— Begin SUPPLIED INFORMATION —

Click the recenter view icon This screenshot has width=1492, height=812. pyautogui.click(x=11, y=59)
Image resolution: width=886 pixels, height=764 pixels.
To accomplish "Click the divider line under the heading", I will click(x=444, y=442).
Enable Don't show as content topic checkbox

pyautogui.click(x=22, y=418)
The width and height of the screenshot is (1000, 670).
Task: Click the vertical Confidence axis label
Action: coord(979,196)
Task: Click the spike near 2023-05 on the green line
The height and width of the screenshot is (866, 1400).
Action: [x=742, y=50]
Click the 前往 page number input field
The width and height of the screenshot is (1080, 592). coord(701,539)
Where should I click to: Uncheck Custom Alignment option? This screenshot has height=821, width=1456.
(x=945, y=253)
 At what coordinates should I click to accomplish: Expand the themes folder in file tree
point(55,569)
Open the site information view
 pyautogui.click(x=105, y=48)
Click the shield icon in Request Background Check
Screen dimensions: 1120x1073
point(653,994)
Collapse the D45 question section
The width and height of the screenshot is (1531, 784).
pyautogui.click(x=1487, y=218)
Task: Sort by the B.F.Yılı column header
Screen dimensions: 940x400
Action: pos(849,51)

— End SUPPLIED INFORMATION —

### PROMPT
Reproduce all of the material above word for word, line by line.

### WRITTEN ANSWER
Click the recenter view icon This screenshot has width=1492, height=812. pyautogui.click(x=11, y=59)
Image resolution: width=886 pixels, height=764 pixels.
To accomplish "Click the divider line under the heading", I will click(x=444, y=442).
Enable Don't show as content topic checkbox

pyautogui.click(x=22, y=418)
The width and height of the screenshot is (1000, 670).
Task: Click the vertical Confidence axis label
Action: coord(979,196)
Task: Click the spike near 2023-05 on the green line
The height and width of the screenshot is (866, 1400).
Action: [x=742, y=50]
Click the 前往 page number input field
The width and height of the screenshot is (1080, 592). coord(701,539)
Where should I click to: Uncheck Custom Alignment option? This screenshot has height=821, width=1456.
(x=945, y=253)
 At what coordinates should I click to accomplish: Expand the themes folder in file tree
point(55,569)
Open the site information view
 pyautogui.click(x=105, y=48)
Click the shield icon in Request Background Check
Screen dimensions: 1120x1073
point(653,994)
Collapse the D45 question section
The width and height of the screenshot is (1531, 784).
pyautogui.click(x=1487, y=218)
Task: Sort by the B.F.Yılı column header
Screen dimensions: 940x400
Action: pos(849,51)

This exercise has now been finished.